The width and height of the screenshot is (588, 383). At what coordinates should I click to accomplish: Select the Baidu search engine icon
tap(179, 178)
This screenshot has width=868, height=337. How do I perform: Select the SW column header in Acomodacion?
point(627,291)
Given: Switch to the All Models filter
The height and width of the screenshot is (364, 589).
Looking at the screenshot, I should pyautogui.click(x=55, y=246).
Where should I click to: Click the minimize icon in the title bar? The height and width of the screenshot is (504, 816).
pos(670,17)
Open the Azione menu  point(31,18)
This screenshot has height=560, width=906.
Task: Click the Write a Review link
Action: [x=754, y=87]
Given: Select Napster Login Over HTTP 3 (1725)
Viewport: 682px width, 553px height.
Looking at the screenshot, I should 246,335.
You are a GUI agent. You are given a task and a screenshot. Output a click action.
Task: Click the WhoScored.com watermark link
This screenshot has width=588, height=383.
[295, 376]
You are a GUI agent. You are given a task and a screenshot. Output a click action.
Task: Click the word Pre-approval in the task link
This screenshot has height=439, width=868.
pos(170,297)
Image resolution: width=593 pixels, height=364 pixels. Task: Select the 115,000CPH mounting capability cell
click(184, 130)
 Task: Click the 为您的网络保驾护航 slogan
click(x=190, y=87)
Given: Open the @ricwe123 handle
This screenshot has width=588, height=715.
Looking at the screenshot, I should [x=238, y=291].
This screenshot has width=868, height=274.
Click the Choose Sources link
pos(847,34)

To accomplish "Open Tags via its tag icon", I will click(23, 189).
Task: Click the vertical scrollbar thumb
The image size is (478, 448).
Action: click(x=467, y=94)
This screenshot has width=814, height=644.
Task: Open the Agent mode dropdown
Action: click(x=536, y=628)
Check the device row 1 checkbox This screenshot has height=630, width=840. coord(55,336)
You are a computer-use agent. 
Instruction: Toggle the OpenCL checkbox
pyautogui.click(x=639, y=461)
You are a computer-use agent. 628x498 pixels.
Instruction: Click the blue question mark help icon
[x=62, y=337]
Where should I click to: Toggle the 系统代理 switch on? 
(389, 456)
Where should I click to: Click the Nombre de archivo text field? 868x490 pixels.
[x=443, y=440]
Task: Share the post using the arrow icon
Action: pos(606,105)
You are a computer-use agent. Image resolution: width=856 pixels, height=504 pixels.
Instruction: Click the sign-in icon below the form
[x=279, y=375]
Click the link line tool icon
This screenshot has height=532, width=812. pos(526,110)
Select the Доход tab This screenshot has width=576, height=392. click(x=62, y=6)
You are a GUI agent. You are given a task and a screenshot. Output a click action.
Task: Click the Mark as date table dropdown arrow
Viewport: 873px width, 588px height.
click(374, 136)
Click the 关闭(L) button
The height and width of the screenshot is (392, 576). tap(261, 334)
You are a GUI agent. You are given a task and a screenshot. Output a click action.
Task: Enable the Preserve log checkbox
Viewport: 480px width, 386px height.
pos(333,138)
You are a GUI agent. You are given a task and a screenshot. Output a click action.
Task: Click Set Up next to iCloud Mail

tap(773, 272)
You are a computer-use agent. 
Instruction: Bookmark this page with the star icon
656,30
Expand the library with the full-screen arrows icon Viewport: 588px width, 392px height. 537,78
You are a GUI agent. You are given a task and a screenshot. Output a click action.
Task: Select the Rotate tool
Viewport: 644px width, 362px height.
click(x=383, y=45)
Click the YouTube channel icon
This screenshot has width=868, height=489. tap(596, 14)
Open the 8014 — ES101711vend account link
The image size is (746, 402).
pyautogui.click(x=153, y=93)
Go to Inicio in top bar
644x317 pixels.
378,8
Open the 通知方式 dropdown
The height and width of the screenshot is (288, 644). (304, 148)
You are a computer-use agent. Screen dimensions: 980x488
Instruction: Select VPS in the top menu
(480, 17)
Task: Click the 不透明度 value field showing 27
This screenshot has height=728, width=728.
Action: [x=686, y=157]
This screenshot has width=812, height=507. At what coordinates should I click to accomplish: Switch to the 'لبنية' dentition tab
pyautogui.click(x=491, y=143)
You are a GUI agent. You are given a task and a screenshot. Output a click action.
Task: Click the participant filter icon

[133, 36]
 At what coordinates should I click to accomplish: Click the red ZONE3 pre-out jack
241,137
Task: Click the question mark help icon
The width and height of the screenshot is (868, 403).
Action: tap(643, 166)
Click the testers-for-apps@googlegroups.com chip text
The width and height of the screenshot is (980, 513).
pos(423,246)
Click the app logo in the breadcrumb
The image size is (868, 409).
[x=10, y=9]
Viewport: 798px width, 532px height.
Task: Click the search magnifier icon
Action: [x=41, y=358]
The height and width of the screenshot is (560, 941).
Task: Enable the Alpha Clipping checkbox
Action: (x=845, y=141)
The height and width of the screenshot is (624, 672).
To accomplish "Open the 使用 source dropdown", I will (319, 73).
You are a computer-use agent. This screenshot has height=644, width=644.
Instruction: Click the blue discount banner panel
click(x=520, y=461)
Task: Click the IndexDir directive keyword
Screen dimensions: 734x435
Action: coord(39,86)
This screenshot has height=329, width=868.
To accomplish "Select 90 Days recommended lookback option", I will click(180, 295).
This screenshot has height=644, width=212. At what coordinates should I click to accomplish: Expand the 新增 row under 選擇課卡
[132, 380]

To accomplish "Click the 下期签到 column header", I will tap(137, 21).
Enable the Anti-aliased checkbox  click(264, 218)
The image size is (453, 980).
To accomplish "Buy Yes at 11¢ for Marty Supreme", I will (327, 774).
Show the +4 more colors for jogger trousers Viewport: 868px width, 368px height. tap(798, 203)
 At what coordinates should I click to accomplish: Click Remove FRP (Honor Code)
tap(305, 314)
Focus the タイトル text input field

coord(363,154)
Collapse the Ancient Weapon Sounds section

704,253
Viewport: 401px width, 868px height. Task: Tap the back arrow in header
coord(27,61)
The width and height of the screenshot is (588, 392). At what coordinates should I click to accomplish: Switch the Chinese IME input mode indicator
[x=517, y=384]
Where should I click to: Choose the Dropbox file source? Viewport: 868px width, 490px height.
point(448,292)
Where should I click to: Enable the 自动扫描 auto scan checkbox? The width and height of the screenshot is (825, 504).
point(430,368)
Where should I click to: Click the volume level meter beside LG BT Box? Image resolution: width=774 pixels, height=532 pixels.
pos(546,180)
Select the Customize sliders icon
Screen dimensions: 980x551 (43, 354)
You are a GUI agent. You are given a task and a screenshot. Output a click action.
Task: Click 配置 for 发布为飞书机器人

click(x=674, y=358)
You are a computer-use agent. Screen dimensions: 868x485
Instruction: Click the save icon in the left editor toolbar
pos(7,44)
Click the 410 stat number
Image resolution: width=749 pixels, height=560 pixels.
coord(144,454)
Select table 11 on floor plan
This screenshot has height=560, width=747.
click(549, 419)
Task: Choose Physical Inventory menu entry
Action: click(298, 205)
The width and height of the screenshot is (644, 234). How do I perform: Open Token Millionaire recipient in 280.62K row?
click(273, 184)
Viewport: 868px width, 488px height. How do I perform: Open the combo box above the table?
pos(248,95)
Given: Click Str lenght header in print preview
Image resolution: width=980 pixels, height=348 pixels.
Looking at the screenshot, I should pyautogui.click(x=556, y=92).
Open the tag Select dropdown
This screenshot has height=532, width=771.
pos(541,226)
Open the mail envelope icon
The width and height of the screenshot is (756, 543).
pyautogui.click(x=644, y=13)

========================================================================

* **ACTIVITY**: Write all the data out again, word for word.

* **SOLUTION TO THE PROBLEM**:
The width and height of the screenshot is (588, 383). At what coordinates should I click to accomplish: Select the Baidu search engine icon
tap(179, 178)
This screenshot has width=868, height=337. How do I perform: Select the SW column header in Acomodacion?
point(627,291)
Given: Switch to the All Models filter
The height and width of the screenshot is (364, 589).
Looking at the screenshot, I should pyautogui.click(x=55, y=246).
Where should I click to: Click the minimize icon in the title bar? The height and width of the screenshot is (504, 816).
pos(670,17)
Open the Azione menu  point(31,18)
This screenshot has height=560, width=906.
Task: Click the Write a Review link
Action: [x=754, y=87]
Given: Select Napster Login Over HTTP 3 (1725)
Viewport: 682px width, 553px height.
Looking at the screenshot, I should 246,335.
You are a GUI agent. You are given a task and a screenshot. Output a click action.
Task: Click the WhoScored.com watermark link
This screenshot has width=588, height=383.
[295, 376]
You are a GUI agent. You are given a task and a screenshot. Output a click action.
Task: Click the word Pre-approval in the task link
This screenshot has height=439, width=868.
pos(170,297)
Image resolution: width=593 pixels, height=364 pixels. Task: Select the 115,000CPH mounting capability cell
click(184, 130)
 Task: Click the 为您的网络保驾护航 slogan
click(x=190, y=87)
Given: Open the @ricwe123 handle
This screenshot has width=588, height=715.
Looking at the screenshot, I should [x=238, y=291].
This screenshot has width=868, height=274.
Click the Choose Sources link
pos(847,34)

To accomplish "Open Tags via its tag icon", I will click(23, 189).
Task: Click the vertical scrollbar thumb
The image size is (478, 448).
Action: click(x=467, y=94)
This screenshot has width=814, height=644.
Task: Open the Agent mode dropdown
Action: click(x=536, y=628)
Check the device row 1 checkbox This screenshot has height=630, width=840. coord(55,336)
You are a computer-use agent. 
Instruction: Toggle the OpenCL checkbox
pyautogui.click(x=639, y=461)
You are a computer-use agent. 628x498 pixels.
Instruction: Click the blue question mark help icon
[x=62, y=337]
Where should I click to: Toggle the 系统代理 switch on? 
(389, 456)
Where should I click to: Click the Nombre de archivo text field? 868x490 pixels.
[x=443, y=440]
Task: Share the post using the arrow icon
Action: pos(606,105)
You are a computer-use agent. Image resolution: width=856 pixels, height=504 pixels.
Instruction: Click the sign-in icon below the form
[x=279, y=375]
Click the link line tool icon
This screenshot has height=532, width=812. pos(526,110)
Select the Доход tab This screenshot has width=576, height=392. click(x=62, y=6)
You are a GUI agent. You are given a task and a screenshot. Output a click action.
Task: Click the Mark as date table dropdown arrow
Viewport: 873px width, 588px height.
click(374, 136)
Click the 关闭(L) button
The height and width of the screenshot is (392, 576). tap(261, 334)
You are a GUI agent. You are given a task and a screenshot. Output a click action.
Task: Enable the Preserve log checkbox
Viewport: 480px width, 386px height.
pos(333,138)
You are a GUI agent. You are given a task and a screenshot. Output a click action.
Task: Click Set Up next to iCloud Mail

tap(773, 272)
You are a computer-use agent. 
Instruction: Bookmark this page with the star icon
656,30
Expand the library with the full-screen arrows icon Viewport: 588px width, 392px height. 537,78
You are a GUI agent. You are given a task and a screenshot. Output a click action.
Task: Select the Rotate tool
Viewport: 644px width, 362px height.
click(x=383, y=45)
Click the YouTube channel icon
This screenshot has width=868, height=489. tap(596, 14)
Open the 8014 — ES101711vend account link
The image size is (746, 402).
pyautogui.click(x=153, y=93)
Go to Inicio in top bar
644x317 pixels.
378,8
Open the 通知方式 dropdown
The height and width of the screenshot is (288, 644). (304, 148)
You are a computer-use agent. Screen dimensions: 980x488
Instruction: Select VPS in the top menu
(480, 17)
Task: Click the 不透明度 value field showing 27
This screenshot has height=728, width=728.
Action: [x=686, y=157]
This screenshot has width=812, height=507. At what coordinates should I click to accomplish: Switch to the 'لبنية' dentition tab
pyautogui.click(x=491, y=143)
You are a GUI agent. You are given a task and a screenshot. Output a click action.
Task: Click the participant filter icon

[133, 36]
 At what coordinates should I click to accomplish: Click the red ZONE3 pre-out jack
241,137
Task: Click the question mark help icon
The width and height of the screenshot is (868, 403).
Action: tap(643, 166)
Click the testers-for-apps@googlegroups.com chip text
The width and height of the screenshot is (980, 513).
pos(423,246)
Click the app logo in the breadcrumb
The image size is (868, 409).
[x=10, y=9]
Viewport: 798px width, 532px height.
Task: Click the search magnifier icon
Action: [x=41, y=358]
The height and width of the screenshot is (560, 941).
Task: Enable the Alpha Clipping checkbox
Action: (x=845, y=141)
The height and width of the screenshot is (624, 672).
To accomplish "Open the 使用 source dropdown", I will (319, 73).
You are a computer-use agent. This screenshot has height=644, width=644.
Instruction: Click the blue discount banner panel
click(x=520, y=461)
Task: Click the IndexDir directive keyword
Screen dimensions: 734x435
Action: coord(39,86)
This screenshot has height=329, width=868.
To accomplish "Select 90 Days recommended lookback option", I will click(180, 295).
This screenshot has height=644, width=212. At what coordinates should I click to accomplish: Expand the 新增 row under 選擇課卡
[132, 380]

To accomplish "Click the 下期签到 column header", I will tap(137, 21).
Enable the Anti-aliased checkbox  click(264, 218)
The image size is (453, 980).
To accomplish "Buy Yes at 11¢ for Marty Supreme", I will (327, 774).
Show the +4 more colors for jogger trousers Viewport: 868px width, 368px height. tap(798, 203)
 At what coordinates should I click to accomplish: Click Remove FRP (Honor Code)
tap(305, 314)
Focus the タイトル text input field

coord(363,154)
Collapse the Ancient Weapon Sounds section

704,253
Viewport: 401px width, 868px height. Task: Tap the back arrow in header
coord(27,61)
The width and height of the screenshot is (588, 392). At what coordinates should I click to accomplish: Switch the Chinese IME input mode indicator
[x=517, y=384]
Where should I click to: Choose the Dropbox file source? Viewport: 868px width, 490px height.
point(448,292)
Where should I click to: Enable the 自动扫描 auto scan checkbox? The width and height of the screenshot is (825, 504).
point(430,368)
Where should I click to: Click the volume level meter beside LG BT Box? Image resolution: width=774 pixels, height=532 pixels.
pos(546,180)
Select the Customize sliders icon
Screen dimensions: 980x551 (43, 354)
You are a GUI agent. You are given a task and a screenshot. Output a click action.
Task: Click 配置 for 发布为飞书机器人

click(x=674, y=358)
You are a computer-use agent. Screen dimensions: 868x485
Instruction: Click the save icon in the left editor toolbar
pos(7,44)
Click the 410 stat number
Image resolution: width=749 pixels, height=560 pixels.
coord(144,454)
Select table 11 on floor plan
This screenshot has height=560, width=747.
click(549, 419)
Task: Choose Physical Inventory menu entry
Action: click(298, 205)
The width and height of the screenshot is (644, 234). How do I perform: Open Token Millionaire recipient in 280.62K row?
click(273, 184)
Viewport: 868px width, 488px height. How do I perform: Open the combo box above the table?
pos(248,95)
Given: Click Str lenght header in print preview
Image resolution: width=980 pixels, height=348 pixels.
Looking at the screenshot, I should pyautogui.click(x=556, y=92).
Open the tag Select dropdown
This screenshot has height=532, width=771.
pos(541,226)
Open the mail envelope icon
The width and height of the screenshot is (756, 543).
pyautogui.click(x=644, y=13)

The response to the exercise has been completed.